Gold Trades Above Four-Year Low on Signs of Physical Demand
03:42 PM @ Tuesday - 11 November, 2014
Gold held above the lowest level in more than four years on speculation the price decline spurred physical purchases even as investment demand waned.
Gold for immediate delivery traded at $1,152.84 an ounce at 3:33 p.m. in Singapore from $1,151.47 yesterday, after earlier climbing as much as 0.5 percent, according to Bloomberg generic pricing. The metal fell yesterday to $1,147.46 and sank to $1,132.16 on Nov. 7, the lowest level since April 2010.

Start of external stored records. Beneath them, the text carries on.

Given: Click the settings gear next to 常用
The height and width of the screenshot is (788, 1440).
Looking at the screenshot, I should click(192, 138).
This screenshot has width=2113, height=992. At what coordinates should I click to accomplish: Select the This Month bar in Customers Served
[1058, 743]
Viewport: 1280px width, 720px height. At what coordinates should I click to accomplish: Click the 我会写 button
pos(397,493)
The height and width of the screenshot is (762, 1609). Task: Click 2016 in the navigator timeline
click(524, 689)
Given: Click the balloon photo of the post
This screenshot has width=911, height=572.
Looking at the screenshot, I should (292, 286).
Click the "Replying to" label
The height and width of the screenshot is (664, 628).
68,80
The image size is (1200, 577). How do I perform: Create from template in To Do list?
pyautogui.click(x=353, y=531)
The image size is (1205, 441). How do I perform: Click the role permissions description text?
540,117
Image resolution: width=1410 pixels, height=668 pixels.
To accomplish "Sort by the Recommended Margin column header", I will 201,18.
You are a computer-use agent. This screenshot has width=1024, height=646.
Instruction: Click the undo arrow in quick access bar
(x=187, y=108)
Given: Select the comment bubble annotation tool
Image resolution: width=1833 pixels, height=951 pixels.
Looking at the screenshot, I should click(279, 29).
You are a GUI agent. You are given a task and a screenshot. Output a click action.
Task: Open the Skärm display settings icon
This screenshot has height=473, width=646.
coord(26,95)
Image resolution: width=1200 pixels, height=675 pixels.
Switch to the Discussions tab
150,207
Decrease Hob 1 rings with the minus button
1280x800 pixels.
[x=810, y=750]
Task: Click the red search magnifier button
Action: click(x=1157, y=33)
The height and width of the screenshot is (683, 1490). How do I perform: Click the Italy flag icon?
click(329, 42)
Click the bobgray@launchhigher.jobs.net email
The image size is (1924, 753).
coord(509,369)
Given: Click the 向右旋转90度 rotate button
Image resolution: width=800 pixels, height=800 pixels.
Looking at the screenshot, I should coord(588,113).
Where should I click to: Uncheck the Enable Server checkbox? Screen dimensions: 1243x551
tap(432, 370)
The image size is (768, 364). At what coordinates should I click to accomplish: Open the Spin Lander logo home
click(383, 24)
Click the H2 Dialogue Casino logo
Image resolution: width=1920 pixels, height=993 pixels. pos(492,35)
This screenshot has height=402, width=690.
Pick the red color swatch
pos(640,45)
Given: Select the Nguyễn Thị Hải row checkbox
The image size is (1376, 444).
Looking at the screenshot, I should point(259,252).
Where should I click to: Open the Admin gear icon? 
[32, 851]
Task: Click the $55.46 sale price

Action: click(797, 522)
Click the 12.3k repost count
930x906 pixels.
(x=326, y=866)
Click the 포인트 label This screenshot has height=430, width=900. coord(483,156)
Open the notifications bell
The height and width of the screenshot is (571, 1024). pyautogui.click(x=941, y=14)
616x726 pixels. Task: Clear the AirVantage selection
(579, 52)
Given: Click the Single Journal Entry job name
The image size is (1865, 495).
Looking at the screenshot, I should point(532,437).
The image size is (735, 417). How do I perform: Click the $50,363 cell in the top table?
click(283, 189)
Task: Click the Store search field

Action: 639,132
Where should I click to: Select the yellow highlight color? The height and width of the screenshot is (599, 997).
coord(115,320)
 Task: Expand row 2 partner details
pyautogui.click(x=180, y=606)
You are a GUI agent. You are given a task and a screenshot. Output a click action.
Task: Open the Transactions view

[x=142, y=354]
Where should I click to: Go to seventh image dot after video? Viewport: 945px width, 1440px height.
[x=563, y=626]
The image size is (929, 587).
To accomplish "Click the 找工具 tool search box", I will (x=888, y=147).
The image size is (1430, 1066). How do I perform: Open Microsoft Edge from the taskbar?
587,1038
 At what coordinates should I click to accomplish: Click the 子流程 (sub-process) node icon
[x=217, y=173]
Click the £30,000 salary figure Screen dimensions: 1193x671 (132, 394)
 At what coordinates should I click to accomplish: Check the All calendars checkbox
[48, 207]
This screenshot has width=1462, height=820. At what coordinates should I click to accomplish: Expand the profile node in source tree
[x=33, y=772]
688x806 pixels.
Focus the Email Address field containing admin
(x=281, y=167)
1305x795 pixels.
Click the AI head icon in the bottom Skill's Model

Spot gold in Shanghai yesterday traded at the biggest premium to London prices in five weeks, Bloomberg calculations show. Assets in the SPDR Gold Trust, the largest bullion-backed exchange-traded product, fell to the least since September 2008 yesterday, shrinking for a fifth day for the longest slump this year.
“Physical demand tends to improve at lower prices,” Zhu Runyu, an analyst at CITIC Futures Co., a unit of China’s largest listed brokerage, wrote in a note today. “Prices may see a small rebound as short investors close out their positions, but we believe the downtrend for gold remains as the U.S. looks to raise interest rates.” Bets on lower prices in New York futures and options rose 14 percent in the week ended Nov. 4, the first gain in a month, U.S. government data show.
Gold for December delivery slid 0.7 percent to $1,151.90 an ounce on the Comex in New York after most-active prices sank to $1,130.40 on Nov. 7, the lowest level since April 2010. Futures are 4.2 percent lower this year as the Bloomberg Dollar Spot Index rose to a five-year high on expectations that an improving U.S. economy will spur higher borrowing costs.
Silver for immediate delivery fell 0.1 percent to $15.5945 an ounce. Spot platinum added 0.4 percent to $1,202.25 an ounce and palladium rose 0.1 percent to $764.25 an ounce.